• **EXTRACT TO READ**

Boy have I not missed the smell of kibble-fed poops though! Especially transition poops, those are the worst! 

Oh and for those who care, here are the ingredients for the Multi-Cat: 


> Deboned Chicken, Deboned Turkey, Chicken Meal, Turkey Meal, Menhaden Fish Meal (source of Omega 3 Fatty Acids), Whole Ground Brown Rice, Whole Ground Barley, Oatmeal, Peas, Chicken Fat (preserved with Mixed Tocopherols), Natural Chicken Flavor, Potatoes, Dried Egg, Fish Oil (source of Omega 3 Fatty Acids), Flaxseed (source of Omega 3 and 6 Fatty Acids), Dried Cellulose, Whole Carrots, Whole Sweet Potatoes, Cranberries, Blueberries, Barley Grass, Dried Parsley, Alfalfa Meal, Dried Kelp, Taurine, Yucca Schidigera Extract, L-Carnitine, L-Lysine, Turmeric, Dried Chicory Root, Oil of Rosemary, Beta Carotene, Vitamin A Supplement, Thiamine Mononitrate (Vitamin B1), Riboflavin (Vitamin B2), Niacin (Vitamin B3), d-Calcium Pantothenate (Vitamin B5), Pyridoxine Hydrochloride (Vitamin B6), Biotin (Vitamin B7), Folic Acid (Vitamin B9), Vitamin B12 Supplement, Calcium Ascorbate (source of Vitamin C), Vitamin D3 Supplement, Vitamin E Supplement, Iron Amino Acid Chelate, Zinc Amino Acid Chelate, Manganese Amino Acid Chelate, Copper Amino Acid Chelate, Choline Chloride, Sodium Selenite, Calcium Iodate, Salt, Caramel, Potassium Chloride, Calcium Carbonate, Dried Yeast (source of Saccharomyces cerevisiae), Dried Lactobacillus acidophilus fermentation product, Dried Bacillus subtilis fermentation product, Dried Enterococcus faecium fermentation product


Not too horrible if you ask me.


----------



## wolfsnaps88 (Jan 2, 2012)

Cat kibble poops Suuuuck. They are huge and stinky. I had my cat on raw briefly and loved it! Her poops were small and practically odorless. Then she resisted and is back on kibble/canned. AND she hid a piece of beef kidney in my (now cluttered) spare room. BARF, it stinks in there. So on my agenda is to clean that room out and find the source of the mystery smell. 

Cats are such a pain compared to dogs when switching foods!


----------



## CorgiPaws (Mar 31, 2009)

Ellie has been on kibble for a long time after a billion failed attempts to move her to canned and raw. Ironclad has been raw fed since day 1, and I've been contemplating moving him to kibble because it's really hard to offer Ellie food until she takes it and keep clad cat away from it (or he will eat a bunch of it and then refuse his raw cuz he's full) and quite frankly, it's a nightmare feeding them different things. 
I don't think grains are the root of all evil. In fact, most grain free foods seem to just be full of potato instead, so I really don't see much benefit to them unless there's specifically a grain issue. I think that food looks just fine. We use grain free for Ellie because any time i buy anything different she has issues, but if that weren't the case, I'd buy that food without a second thought.

• **DATASET EXCERPT**

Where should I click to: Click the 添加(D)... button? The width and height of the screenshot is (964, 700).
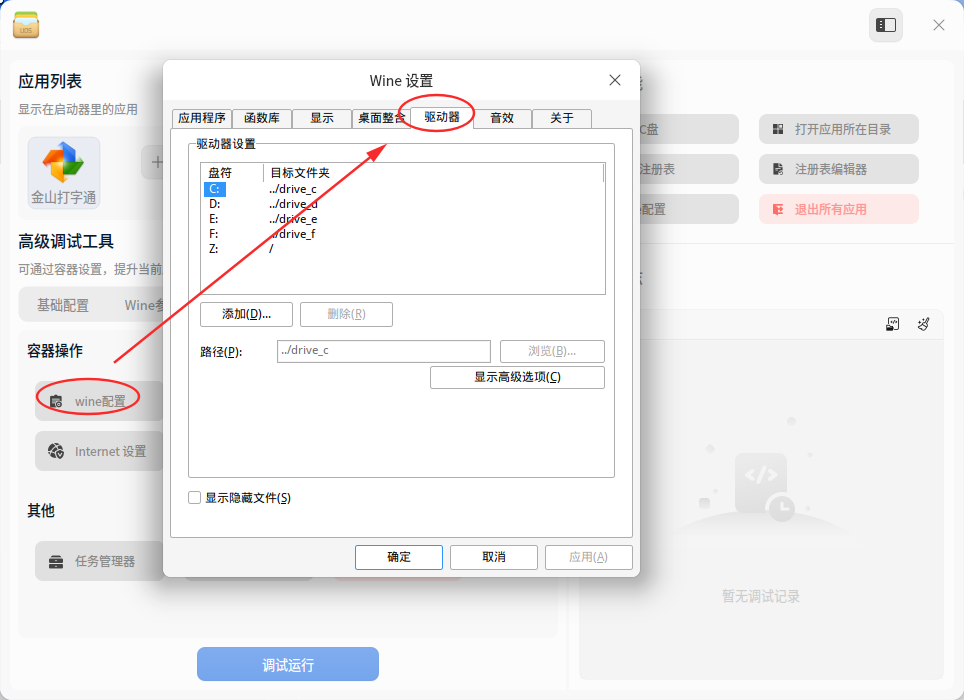(246, 314)
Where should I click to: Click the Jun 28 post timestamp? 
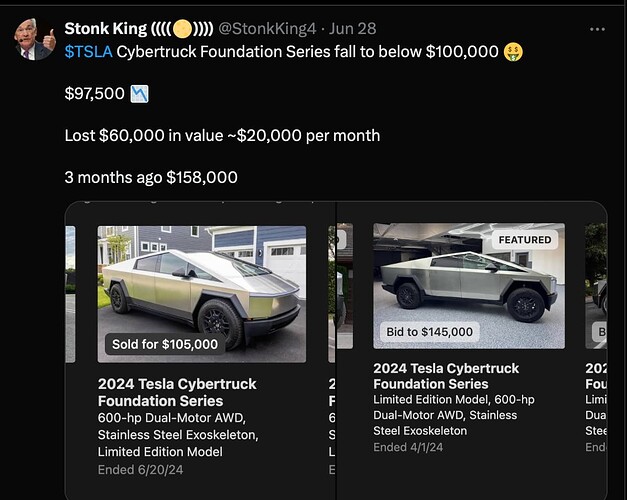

• **PROBLEMS TO WORK ON**
1. Return the passage of the cat-feeding thread from "Not too horrible" to "the mystery smell.", reproduced word for word.
2. Extend the cat-feeding thread by writing what follows its final sentence.

• **RESPONSES PER TASK**
1.
Not too horrible if you ask me.


----------



## wolfsnaps88 (Jan 2, 2012)

Cat kibble poops Suuuuck. They are huge and stinky. I had my cat on raw briefly and loved it! Her poops were small and practically odorless. Then she resisted and is back on kibble/canned. AND she hid a piece of beef kidney in my (now cluttered) spare room. BARF, it stinks in there. So on my agenda is to clean that room out and find the source of the mystery smell.

2.
You have to do what works for your situation, and if that's high quality kibble, then you're still pretty awesome. :biggrin:


----------



## AveryandAudrey (Sep 20, 2010)

That's a major bummer that they aren't taking to the prey model raw :/ I'm going to wen my kitten straight to raw. Hopefully since he's never had kibbles, he'll like it. I had a cat before on prey model that was originally on kibble and he took to the raw. I guess each kitty is different. And boycan they be stubborn! But I do think Blue Buffalo is good food. My aunt was feeding her cat (9years old) nutro natural choice then switched the Blue Wilderness, within days. We saw a difference. Shiny coat, less shedding, more energy, all that good stuff. So props to you for still picking a good quality feed. And 17 years is a good long life!


----------



## rannmiller (Jun 27, 2008)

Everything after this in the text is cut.